First, I attempted to predict sleep efficiency. Sleep efficiency is defined as the ratio between actual sleep time and time spent in bed and the most commonly used measure for the objective assessment of sleep quality. Monitoring sleep efficiency can provide significant information regarding health conditions. It was possible to hypothesize that the autonomic nervous system activity observed before sleep may be associated with sleep efficiency. To assess autonomic activity in the awake resting state, heart rate variability and breathing parameters were analyzed for 5 min. Using these parameters, stepwise multiple linear regression analyses and k-fold cross-validation tests were performed for 240 electrocardiographic and thoracic volume change signal recordings to develop a sleep efficiency prediction model. The models sleep efficiency predictability was evaluated using 60 piezoelectric sensor signal recordings.

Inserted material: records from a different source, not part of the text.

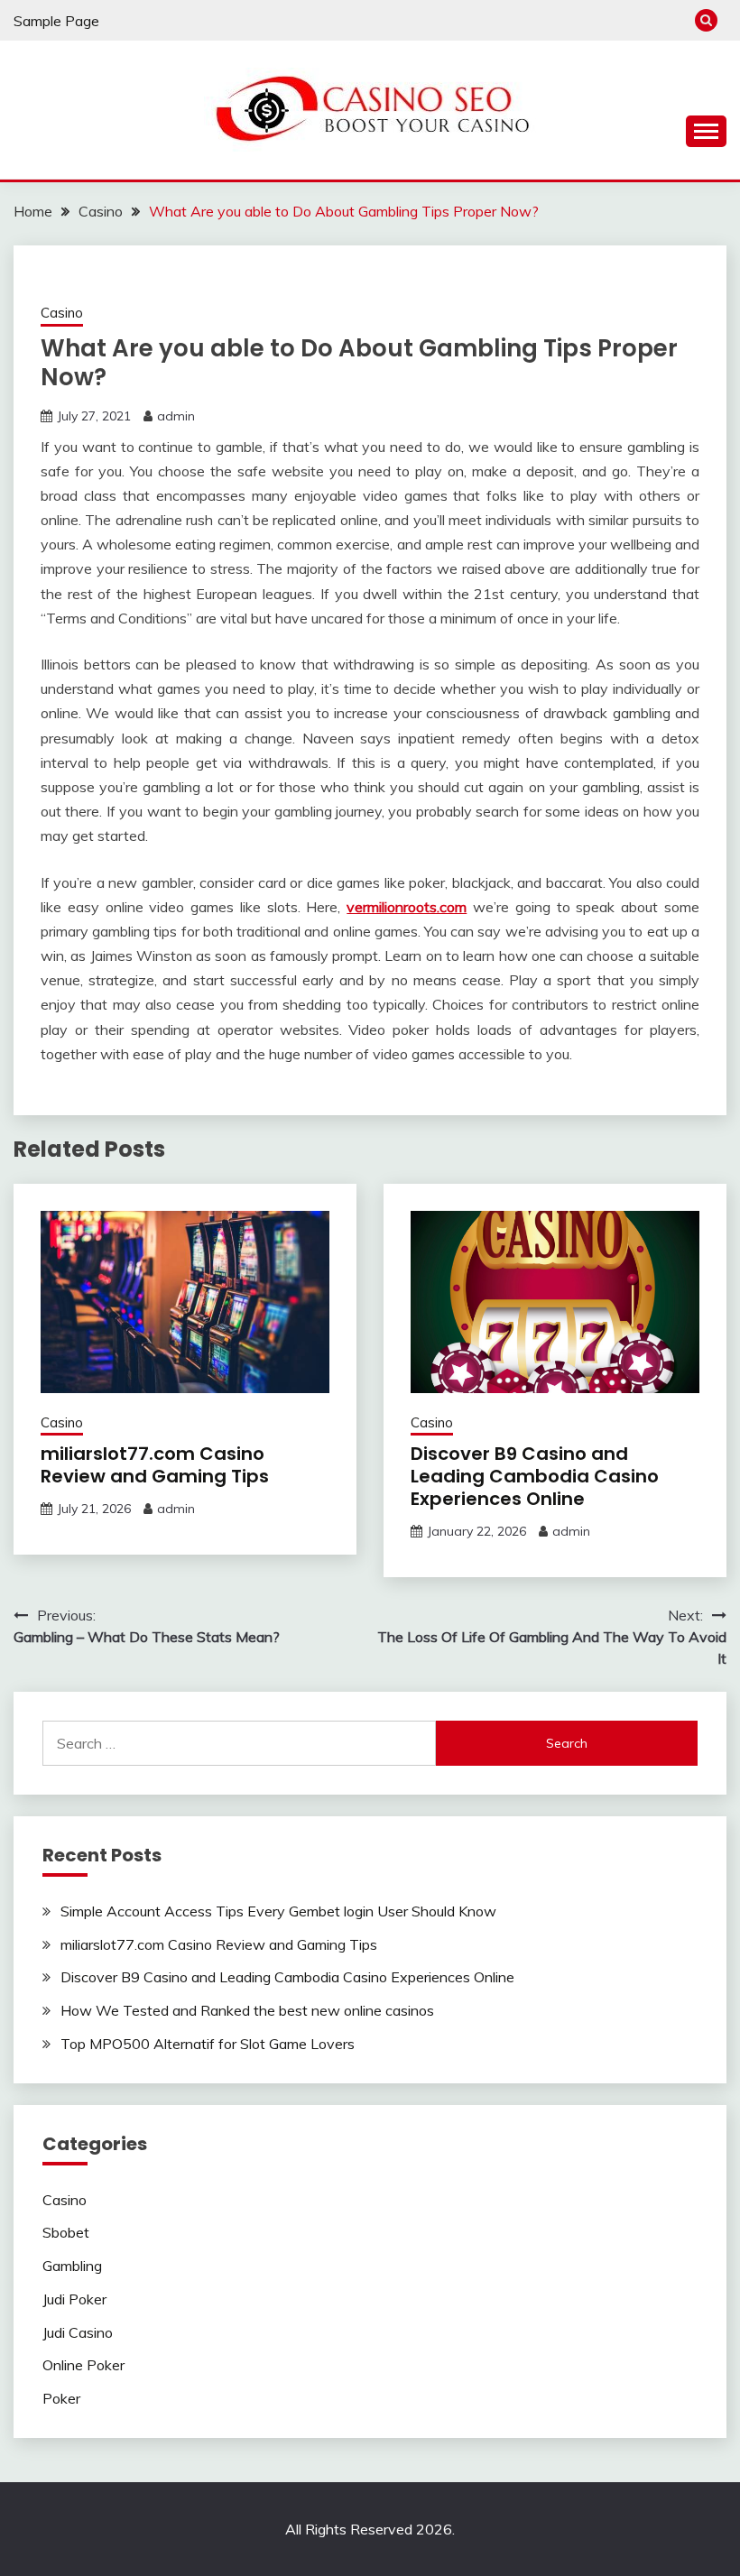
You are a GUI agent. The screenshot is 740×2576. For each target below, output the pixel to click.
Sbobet (65, 2232)
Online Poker (83, 2365)
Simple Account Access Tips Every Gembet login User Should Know (278, 1911)
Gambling (72, 2266)
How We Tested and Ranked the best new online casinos (247, 2010)
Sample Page (56, 21)
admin (176, 416)
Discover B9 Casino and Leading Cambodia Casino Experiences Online (535, 1476)
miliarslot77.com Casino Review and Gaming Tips (155, 1465)
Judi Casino (77, 2332)
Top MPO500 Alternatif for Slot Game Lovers (207, 2044)
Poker (61, 2398)
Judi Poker (74, 2299)
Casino (62, 312)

A regression model was constructed using the power ratio of the low- and high-frequency bands of the heart rate variability signal and the average peak inspiratory flow rate. This model exhibited an absolute error (mean ± SD) of 2.18 ± 1.61% and a Pearsons correlation coefficient of 0.94 (P < 0.01) between the sleep efficiency predictive values and reference values measured with polysomnography. The prediction model has the potential to be utilized for home-based, long-term monitoring of sleep efficiency, and to support effective decision-making regarding the application of sleep efficiency improvement strategies.
Second, I attempted to predict the apnea-hypopnea index in obstructive sleep apnea patients. The apnea-hypopnea index is defined as the number of apnea and hypopnea events per hour of sleep and the most widely used quantitative measure for the determination of obstructive sleep apnea severity. With the high prevalence of obstructive sleep apnea, the issue of developing a practical tool for obstructive sleep apnea screening has been raised. Because conventional obstructive sleep apnea screening tools cannot predict the apnea-hypopnea index, their applicability is limited. Here, three predictors of the apnea-hypopnea index were suggested based on the following hypotheses: 1) during the sleep-wake transition period, less irregular respiration cycles would be observed in patients with more severe obstructive sleep apnea, and 2) patients with more severe obstructive sleep apnea would exhibit more attenuated waking vagal tone, which might produce lower effectiveness in decreasing heart rate as a response to deep inspiration breath-holding. Using the three predictors extracted from 120 electrocardiographic recordings, nonlinear regression analyses and k-fold cross-validation tests were performed to develop an apnea-hypopnea index prediction model. For 30 piezoelectric sensor signal recordings, the model exhibited an absolute error (mean ± SD) of 2.66 ± 1.97 events/h and a Pearsons correlation coefficient of 0.99 (P < 0.01) between the apnea-hypopnea index predictive values and reference values measured with polysomnography. The developed apnea-hypopnea index prediction model could be potentially useful to make more reasonable clinical decisions on the need for formal diagnosis and treatment of obstructive sleep apnea.